Emir of Qatar: PGCC Has No Dispute With Iran

Iran Daily
 
 
06 September 2008
Qatari leader, Sheikh Hamad Bin Khalifa Al-Thani, has warned that Doha will not let any country to turn the Persian Gulf into a war zone.

His warning comes amid a climate of rising tensions in the region and mounting US and Israel threats to attack Iran for refusing to stop enriching uranium for its civilian nuclear program, Presstv reported.

"There is no diversity of opinion between Iran and members of the Persian Gulf Cooperation Council over the country's nuclear program," Sheikh Hamad who is the current head of the PGCC, told reporters on the sidelines of a summit in Syria. Sheikh Hamad Bin Khalifa Al-Thani.

Noting that the six-nation council seeks a long term relationship with the Islamic Republic, the emir stressed that tensions in the region is not in the interest of any county.

"With the exception of the UAE, no Persian Gulf state has a problem with Iran. The conflict between them is because of the three disputed islands. We support the proposition of taking this dispute to the International Court of Justice so it can be resolved," he said.

The United Arab Emirates regularly makes territorial claims against the Islamic Republic, claiming that it owns the three islands (Greater Tunb, Lesser Tunb and Abu Musa).

While Iran's sovereignty over the strategic islands in the Persian Gulf is supported by history and geography, Abu Dhabi has managed to gain the support of regional Arab states for its claim strongly dismissed by Iranian and other unbiased historians and teachers of political geography.
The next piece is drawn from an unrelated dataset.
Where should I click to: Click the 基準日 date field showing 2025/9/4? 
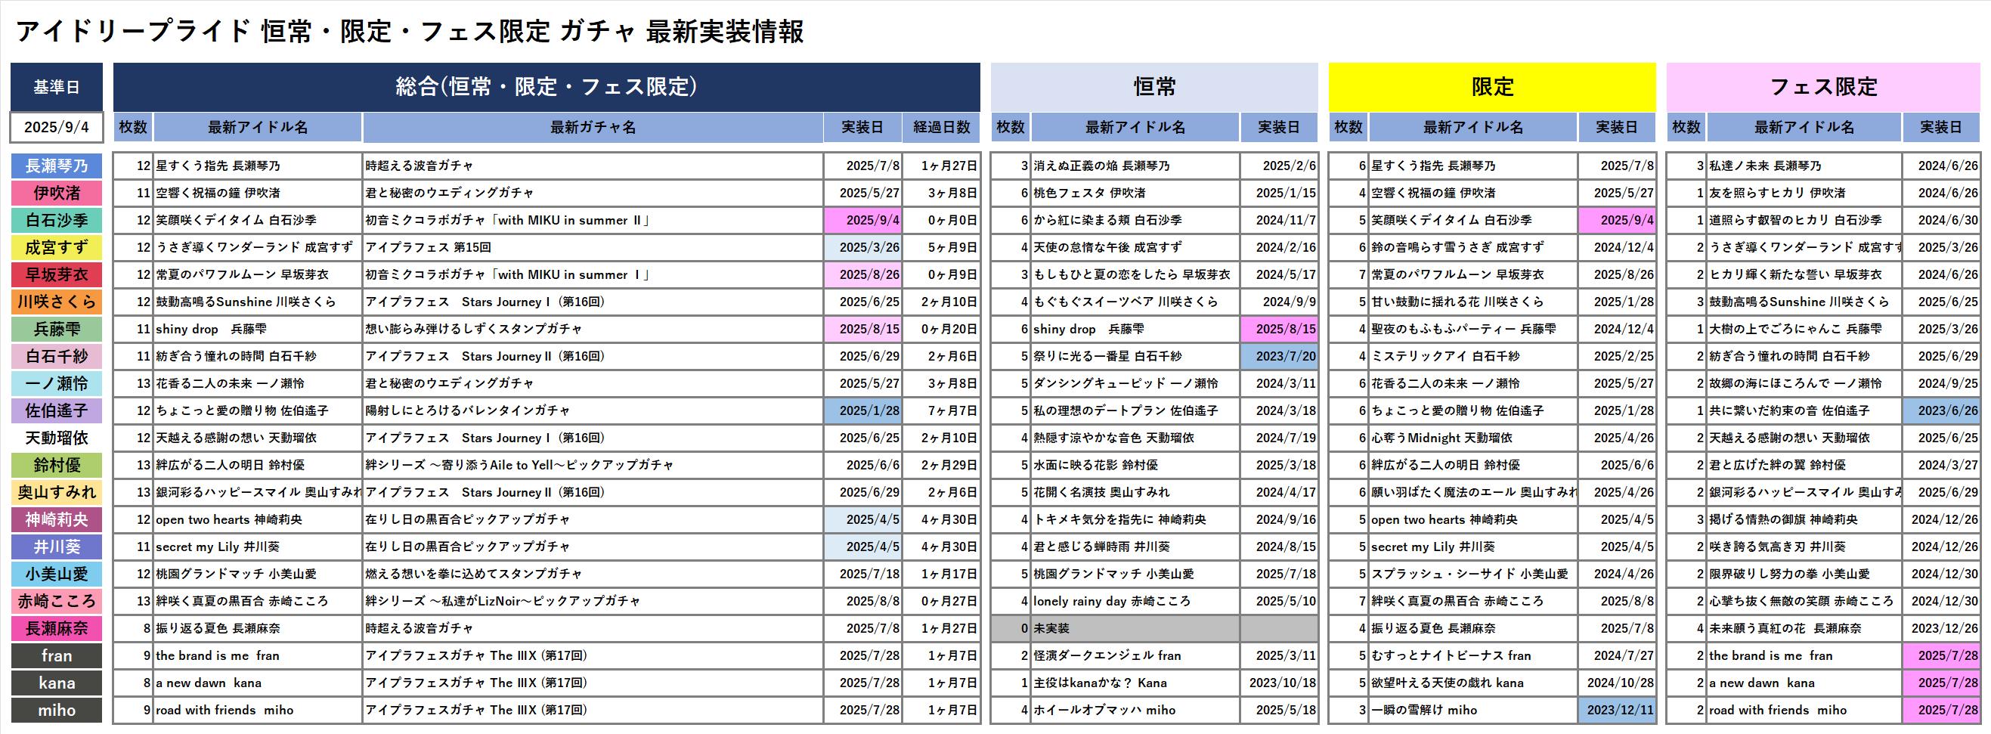[x=56, y=127]
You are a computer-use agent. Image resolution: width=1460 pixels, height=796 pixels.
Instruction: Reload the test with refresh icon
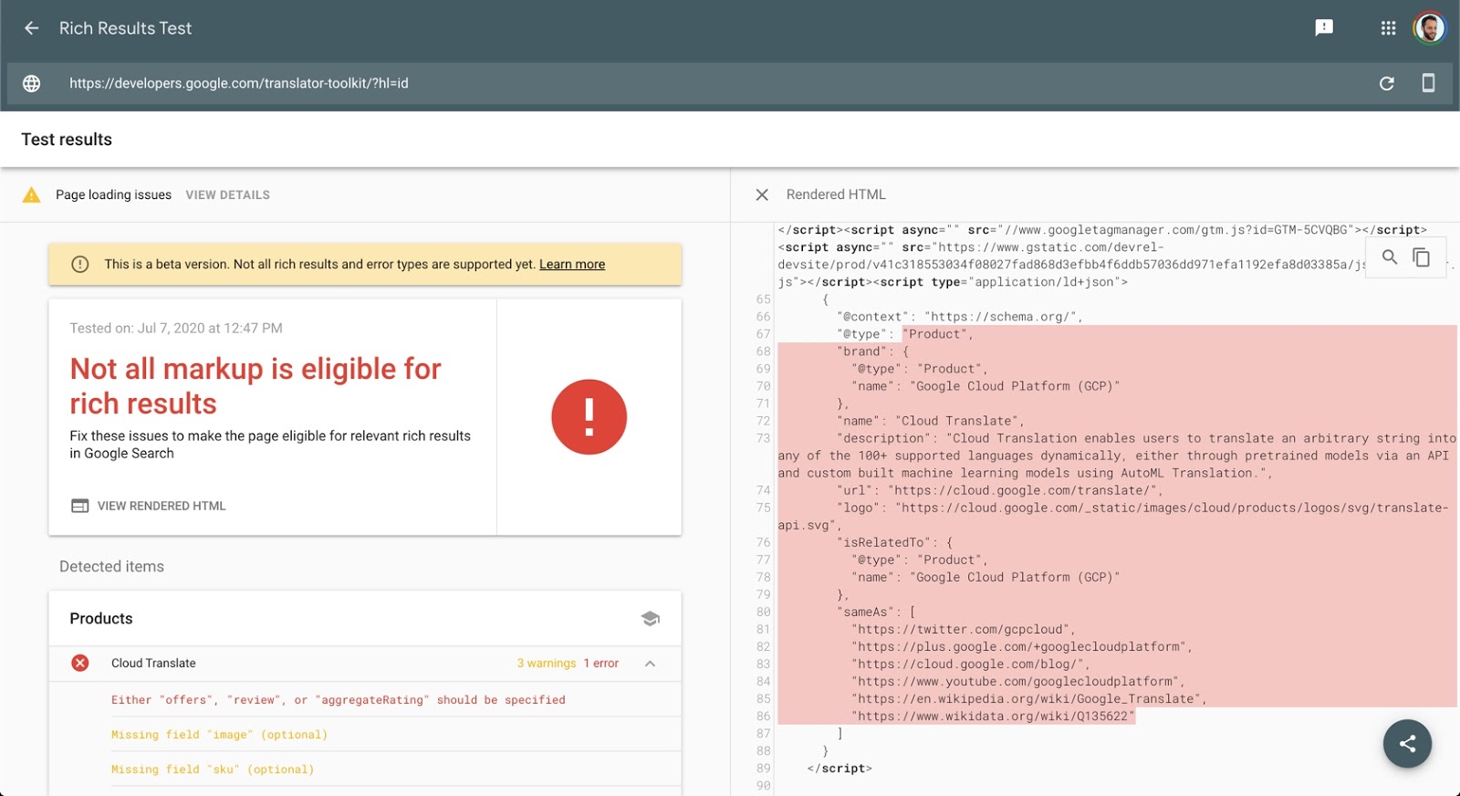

The islands were formally returned to Iranian sovereignty by Great Britain on November 30th 1971, when the former imperial power abandoned all its Persian Gulf protectorates and territories through a legal process and before the UAE was born.

According to international conventions, no state can reverse or refuse to recognize the legitimacy of accords that have come into force before its inception unless the same were officially declared null and void soon after the state was created.